While the conflict in the latter’s Donbas region has certainly had an adverse effect on both, there are growing signs of improvement, particularly in Russia.
International sanctions, coupled with a slump in oil prices, hit the country particularly badly towards the end of 2014 and earlier this year. Now, however, the pressure appears to have eased, if only to a degree, with the slowdown in the TV ad market not turning out to be as bad as had been previously feared.
Indeed, as we have reported this week in Broadband TV News, TV ad revenues in Q1 were 22% lower than in the same period last year. Not an impressive figure, but better than the 25-30% forecast in February.

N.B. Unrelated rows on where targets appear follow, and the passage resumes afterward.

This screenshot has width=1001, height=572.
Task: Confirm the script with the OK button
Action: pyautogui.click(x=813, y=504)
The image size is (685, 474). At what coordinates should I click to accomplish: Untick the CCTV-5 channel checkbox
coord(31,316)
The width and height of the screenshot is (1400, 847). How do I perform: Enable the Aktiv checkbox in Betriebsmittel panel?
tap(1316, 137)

What is more, it is now expected that that TV ad revenues for H1 will only be 20% lower than a year earlier. Again, this will be much better than previously forecast.

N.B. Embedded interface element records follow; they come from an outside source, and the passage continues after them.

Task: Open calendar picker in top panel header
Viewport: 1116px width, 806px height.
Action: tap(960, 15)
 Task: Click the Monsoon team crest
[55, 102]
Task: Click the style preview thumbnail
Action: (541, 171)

There are other positive signs, admittedly against a backdrop of what is still considered to be a crisis. In the pay-TV sector, for instance, the DTH platform Orion Express saw its subscriber base grow by an impressive 3% in the first quarter.
At the same time, Rostelecom continues to drive growth in the country’s IPTV sector. It already accounts for over half of a market that is easily expected to exceed five million subscribers by the end of this year.
OTT is also becoming a force to be reckoned with in Russia, with the value of the legal market growing by 58% in 2014 and projected to increase by a further 45% this year.
Meanwhile in Ukraine, one of the biggest casualties of the conflict in the east of the country has been the cable market. On the other hand, there has been growth in both the DTH and OTT sectors.
There has also been an important development in the last few days, with the enactment of legislation that will effectively transform what is currently the state broadcaster into a joint stock company.
This could in due course act as a catalyst for changes elsewhere in the Ukrainian TV industry.